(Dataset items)
[Start of section]
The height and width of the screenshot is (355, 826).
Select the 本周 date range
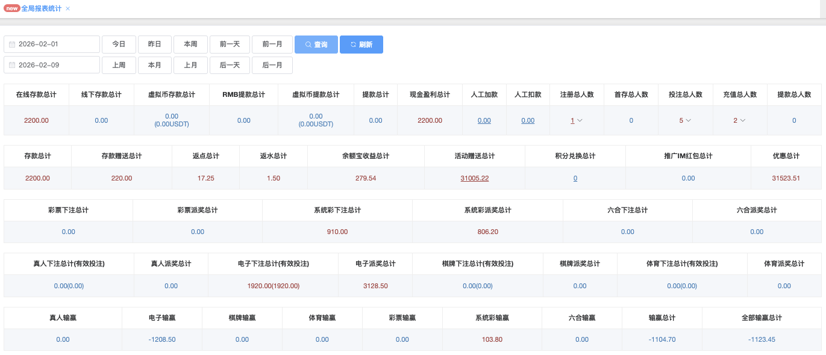[x=190, y=45]
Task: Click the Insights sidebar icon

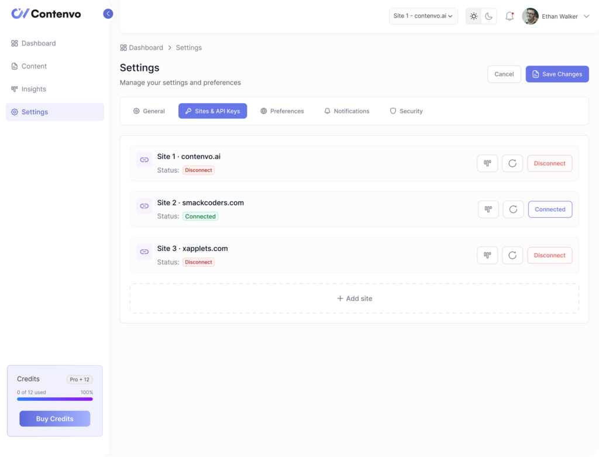Action: (13, 88)
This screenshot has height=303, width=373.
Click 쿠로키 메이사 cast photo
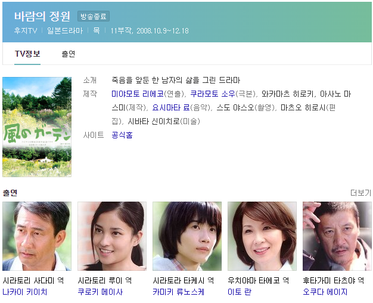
[End of section]
I'd like every record above written out again exactly, without the pictures.

(Answer box)
The height and width of the screenshot is (355, 826).
Select the 本周 date range
[x=190, y=45]
Task: Click the Insights sidebar icon

Action: (13, 88)
This screenshot has height=303, width=373.
Click 쿠로키 메이사 cast photo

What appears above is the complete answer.